IV. De la différence des jugements analytiques et des jugements synthétiques.

Dans tous les jugements où est pensé le rapport d’un sujet à un prédicat (je ne considère que les jugements affirmatifs ; car ce que j’en dirai s’appliquera [ensuite] facilement aux jugements négatifs), ce rapport est possible de deux manières. Ou le prédicat B appartient au sujet A comme quelque chose qui est contenu (implicitement = versteckter Weise) dans ce concept A, ou B est entièrement en dehors du concept A, quoiqu’il soit, à la vérité, en connexion avec lui. Dans le premier cas, je nomme le jugement analytique, dans l’autre synthétique.

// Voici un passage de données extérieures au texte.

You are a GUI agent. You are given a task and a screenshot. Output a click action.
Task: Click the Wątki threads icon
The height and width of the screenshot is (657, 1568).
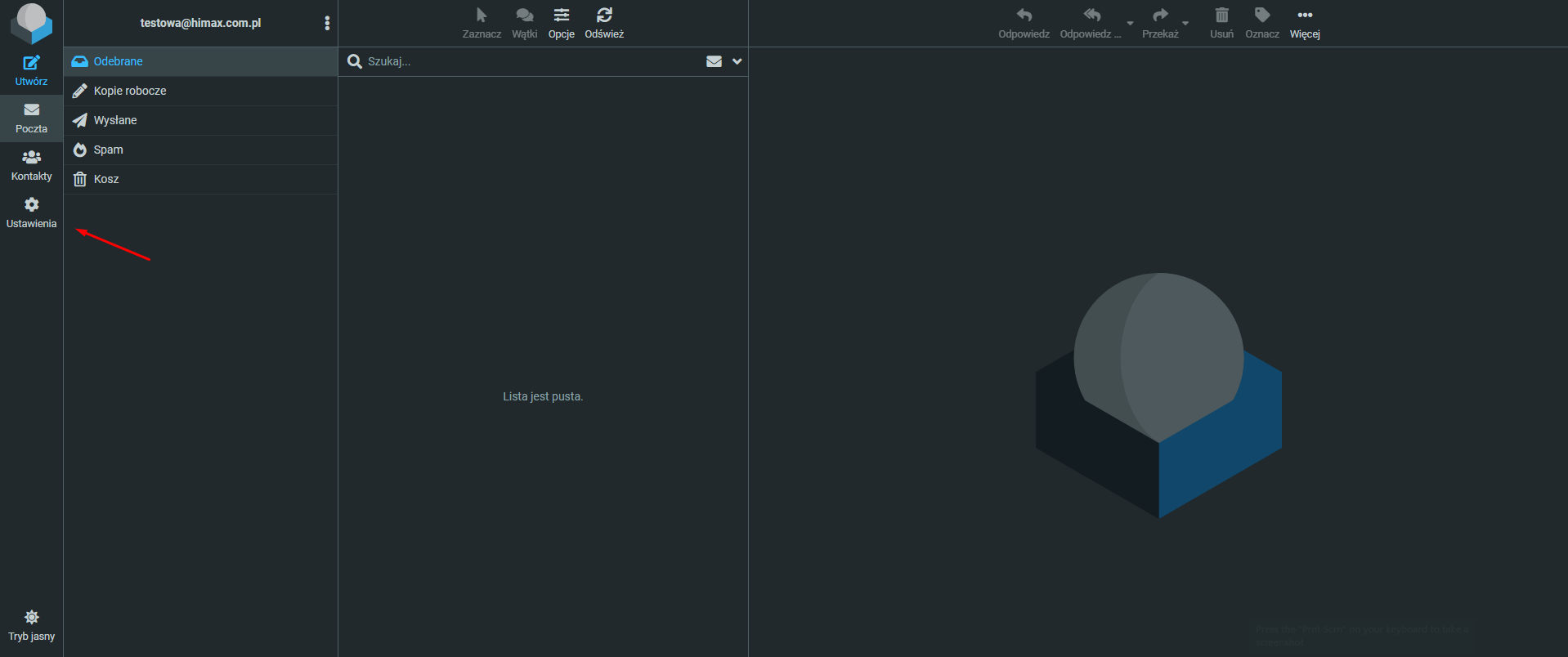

Ainsi les jugements (les affirmatifs) sont analytiques quand la liaison du prédicat au sujet y est pensée par identité ; mais on doit appeler jugements synthétiques ceux en qui cette liaison est pensée sans identité. On pourrait aussi nommer les premiers explicatifs, les autres extensifs, car les premiers n’ajoutent rien au concept du sujet par le moyen du prédicat, mais ne font que le décomposer par l’analyse en ses concepts partiels qui ont été déjà (bien que confusément) pensés en lui ; tandis qu’au contraire les autres ajoutent au concept du sujet un prédicat qui n’avait pas été pensé en lui et qu’on n’aurait pu en tirer par aucun démembrement. Par exemple, lorsque je dis que tous les corps sont étendus, j’énonce un jugement analytique, car je n’ai pas besoin de sortir du concept[2] que je lie au mot corps, pour trouver l’étendue unie à lui, mais je n’ai qu’à décomposer ce concept, c’est-à-dire qu’à prendre conscience du divers que je pense en lui, pour y trouver ce prédicat ; ce jugement est donc analytique. Au contraire, lorsque je dis que tous les corps sont pesants, ici le prédicat est tout à fait différent de ce que je pense dans le simple concept d’un corps en général. L’adjonction de, ce prédicat donne, par conséquent, un jugement synthétique (4).

  1. Ici commençait dans la 2e édition, le § IV.
  2. 2e édition : dépasser le concept.